Pour atteindre cet objectif, l’État a été contraint de fermer les yeux sur certaines taxes indique Mbani SIDIBÉ président de l’Union pour la défense des consommateurs de Guinée.
« Quand vous lisez cet accord-là, vous allez prendre votre tête. Sur chaque tonométrique, l’État perd 100 dollars au cordon douanier. Si c’est le sucre, l’État perd 200 dollars. Imaginez, quand vous avez 5 000 tonnes, l’État va perdre 5 millions de dollars ».
Malgré cette subvention du riz qui vise la réduction du prix , sur le terrain, la réalité est toute autre . Au lieu de 2950000 GNG le sac de riz se négocie entre 320.000 et 350.000 GNF . Chose qui pousse le président des consommateurs de Guinée à se poser la question sur l’utilité de cette subvention.
“L’État renonce à beaucoup de taxes afin de soulager les consommateurs, mais très malheureusement, rien pour respecter les prix” a-t-il martelé chez nos confrères de la radio Nostalgie.
Selon lui, le ministère du commerce ne doit pas faire la promotion des prix discriminatoire car les prix n’étant pas les mêmes sur l’ensemble du territoire guinéen.
“ Imaginez-vous que dans notre pays, les prix varient en fonction des préfectures, en fonction des sous-préfectures, en fonction des régions et qui sera encouragé par le ministère du Commerce. Parce que quand le ministère du Commerce participe dans une fixation, il dit prix intérieur du pays. Vous allez voir, les préfectures les plus reculées, les prix seront élevés. Ça veut dire que c’est une injustice, ça veut dire que les consommateurs ne sont pas traités sur le même pied d’égalité et c’est grave” .

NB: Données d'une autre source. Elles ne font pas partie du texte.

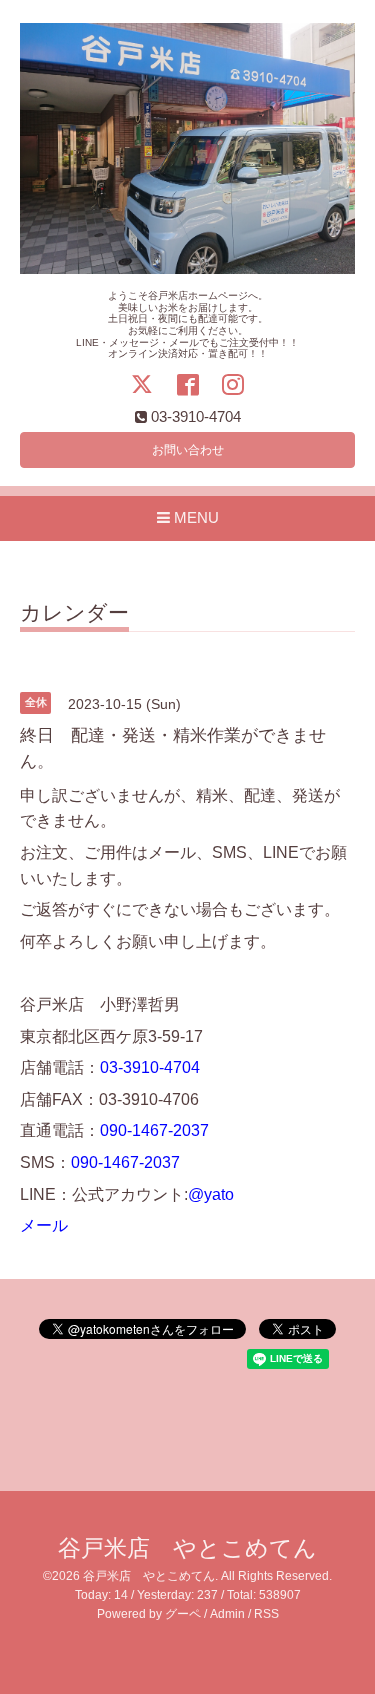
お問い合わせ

Le président de l’Union pour la défense des consommateurs de Guinée invite les autorités à changer de fusil d’épauler dans le processus de fixation des prix des denrées de premières nécessité.
“ Dans les autres pays, si un opérateur fait ça, c’est réprimé par la loi. Donc, c’est pourquoi, on a rejeté et nous demandons à ce que les autorités, que ça soit le président, que ça soit le Premier ministre, qu’ils interviennent pour cela. Est-ce qu’on va dire que les fonctionnaires de Conakry sont payés à 1 million et ceux de l’intérieur sont à 2 millions? Non! C’est le même salaire. Donc, ça veut dire que les Guinéens qui sont de l’autre côté là, ils ne bénéficient pas de l’État, mais c’est terrible! », a-t-il laissé entendre chez nos confrères.